Азира замялась, но плюхнулась рядом, приготовившись к его натиску, предваряющему в её мнении возможное будущее единение в более интимной обстановке. В том самом элитарном чулане. Но он и не прикоснулся к ней. Если бы Ифиса, отринув обиду, всё же подошла, с Азирой ничего бы и не завязалось.
— Я получила рекомендацию в этот театр, чтобы вы знали, от такого человека, кому никто не посмел перечить. Но если вы что-то подумали такое, то не так. Его отношение ко мне сводится лишь к чисто эстетическому восхищению моим даром. Он всего лишь бескорыстный ценитель подлинного профессионализма. И только. Он слишком всем объелся в этой жизни, потому и ценит те тонкие нюансы в зрелищном искусстве, что не способны уловить грубые и простые души. Он сложен, привередлив, многоопытен и чрезмерно критичен тоже. А в моём таланте, как природном, так и профессиональном, даже его критичность не нашла изъяна.

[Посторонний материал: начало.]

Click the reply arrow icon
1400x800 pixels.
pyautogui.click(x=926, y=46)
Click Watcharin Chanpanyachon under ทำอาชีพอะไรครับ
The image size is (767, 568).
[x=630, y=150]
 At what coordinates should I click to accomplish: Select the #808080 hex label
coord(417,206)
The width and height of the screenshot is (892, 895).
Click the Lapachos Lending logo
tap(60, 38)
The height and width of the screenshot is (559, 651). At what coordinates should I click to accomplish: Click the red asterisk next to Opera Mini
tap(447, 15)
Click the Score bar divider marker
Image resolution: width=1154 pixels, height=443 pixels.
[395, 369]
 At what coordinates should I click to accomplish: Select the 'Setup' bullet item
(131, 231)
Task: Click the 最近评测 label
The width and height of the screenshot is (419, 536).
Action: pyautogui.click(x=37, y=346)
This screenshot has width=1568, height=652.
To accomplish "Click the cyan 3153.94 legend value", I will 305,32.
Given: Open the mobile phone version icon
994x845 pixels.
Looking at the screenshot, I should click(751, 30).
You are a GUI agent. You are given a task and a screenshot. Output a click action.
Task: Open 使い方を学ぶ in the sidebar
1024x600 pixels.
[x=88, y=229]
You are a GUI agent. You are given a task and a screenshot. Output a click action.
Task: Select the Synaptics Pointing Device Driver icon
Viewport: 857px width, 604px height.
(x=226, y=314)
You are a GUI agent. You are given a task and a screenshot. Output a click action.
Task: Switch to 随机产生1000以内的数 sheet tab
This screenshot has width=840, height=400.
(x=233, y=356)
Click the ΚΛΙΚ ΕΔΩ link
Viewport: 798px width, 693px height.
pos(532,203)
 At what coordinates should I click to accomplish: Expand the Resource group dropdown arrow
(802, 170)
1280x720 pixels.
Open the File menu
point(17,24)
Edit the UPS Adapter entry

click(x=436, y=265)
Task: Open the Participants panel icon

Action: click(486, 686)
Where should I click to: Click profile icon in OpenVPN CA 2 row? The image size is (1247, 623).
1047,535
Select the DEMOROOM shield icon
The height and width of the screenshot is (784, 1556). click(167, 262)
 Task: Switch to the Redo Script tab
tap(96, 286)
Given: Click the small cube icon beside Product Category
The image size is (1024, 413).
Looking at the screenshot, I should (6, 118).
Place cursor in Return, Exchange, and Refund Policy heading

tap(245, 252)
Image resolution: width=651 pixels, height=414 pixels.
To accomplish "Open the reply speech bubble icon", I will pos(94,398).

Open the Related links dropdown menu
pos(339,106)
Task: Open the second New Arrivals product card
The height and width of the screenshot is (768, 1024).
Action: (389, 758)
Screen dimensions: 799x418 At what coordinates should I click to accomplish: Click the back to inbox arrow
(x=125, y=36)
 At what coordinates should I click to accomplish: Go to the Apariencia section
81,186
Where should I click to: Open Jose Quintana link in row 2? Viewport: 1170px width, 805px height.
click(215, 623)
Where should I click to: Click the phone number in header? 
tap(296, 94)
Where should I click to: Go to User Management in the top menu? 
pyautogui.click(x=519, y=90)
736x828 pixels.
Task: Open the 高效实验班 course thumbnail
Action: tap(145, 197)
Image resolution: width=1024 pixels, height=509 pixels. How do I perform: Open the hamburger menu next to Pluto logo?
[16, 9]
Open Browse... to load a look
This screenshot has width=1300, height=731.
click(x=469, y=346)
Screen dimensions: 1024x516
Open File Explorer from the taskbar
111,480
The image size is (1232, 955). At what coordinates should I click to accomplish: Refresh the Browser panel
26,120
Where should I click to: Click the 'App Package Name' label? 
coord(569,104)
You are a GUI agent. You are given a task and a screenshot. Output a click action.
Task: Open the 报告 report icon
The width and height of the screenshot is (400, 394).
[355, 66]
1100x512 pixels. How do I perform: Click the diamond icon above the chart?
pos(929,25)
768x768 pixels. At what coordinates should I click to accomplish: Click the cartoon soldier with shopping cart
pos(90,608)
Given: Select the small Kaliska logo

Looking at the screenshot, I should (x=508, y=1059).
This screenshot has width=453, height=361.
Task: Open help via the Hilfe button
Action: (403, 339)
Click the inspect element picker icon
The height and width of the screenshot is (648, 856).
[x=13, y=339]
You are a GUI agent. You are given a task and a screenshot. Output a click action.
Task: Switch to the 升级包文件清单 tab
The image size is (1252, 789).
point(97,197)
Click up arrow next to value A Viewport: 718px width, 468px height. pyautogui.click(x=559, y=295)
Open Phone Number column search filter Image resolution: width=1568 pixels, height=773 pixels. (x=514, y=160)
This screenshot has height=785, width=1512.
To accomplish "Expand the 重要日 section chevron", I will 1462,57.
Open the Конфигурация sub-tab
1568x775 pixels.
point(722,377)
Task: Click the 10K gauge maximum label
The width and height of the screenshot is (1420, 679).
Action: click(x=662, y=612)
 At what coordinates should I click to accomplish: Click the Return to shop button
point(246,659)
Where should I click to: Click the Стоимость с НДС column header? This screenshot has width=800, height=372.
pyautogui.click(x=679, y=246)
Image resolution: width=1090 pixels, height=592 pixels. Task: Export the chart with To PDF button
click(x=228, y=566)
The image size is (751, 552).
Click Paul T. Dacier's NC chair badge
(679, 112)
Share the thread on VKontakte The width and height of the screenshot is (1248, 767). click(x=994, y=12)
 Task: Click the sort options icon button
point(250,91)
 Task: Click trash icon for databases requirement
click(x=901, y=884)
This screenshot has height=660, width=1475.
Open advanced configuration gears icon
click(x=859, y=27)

Рудольф едва не открыл рот от изумления её речами, поскольку она искренне увлеклась и забыла о своей собственной роли простоватой танцовщицы. Прозрение на её счёт было подтверждено ею же самой. Она не та, за кого себя выдаёт. Но она спохватилась и добавила, — Тот человек, ценя искусство зрелищное и радуя им свои глаза и уши, слишком презирает актрис в чисто женском их смысле. Женщин он любит только чистых. В нашем мире есть лишь одно исключение, до кого он иногда и снисходит. Да и то потому, что его связывает с той особой какое-то таинственное прошлое.
— И кто же это?
— Да есть тут одна… Слова простого не скажет. Давно уж валяется без спроса, в пыли и уценке, как товар в лавке вторичной роскоши, а мнит-то о себе, будто на ней запредельно-высокий ценник. Но её шик из прошлых десятилетий лично мне смешон, противен даже. Для аристократов она заманчива точно так же, как барахло из мусорного контейнера. — Азира засмеялась над собственно-изобретённым злющим глумлением по отношению к неизвестной.
— Что же тогда твой таинственный утончённый покровитель её предпочитает всем прочим? Как её зовут?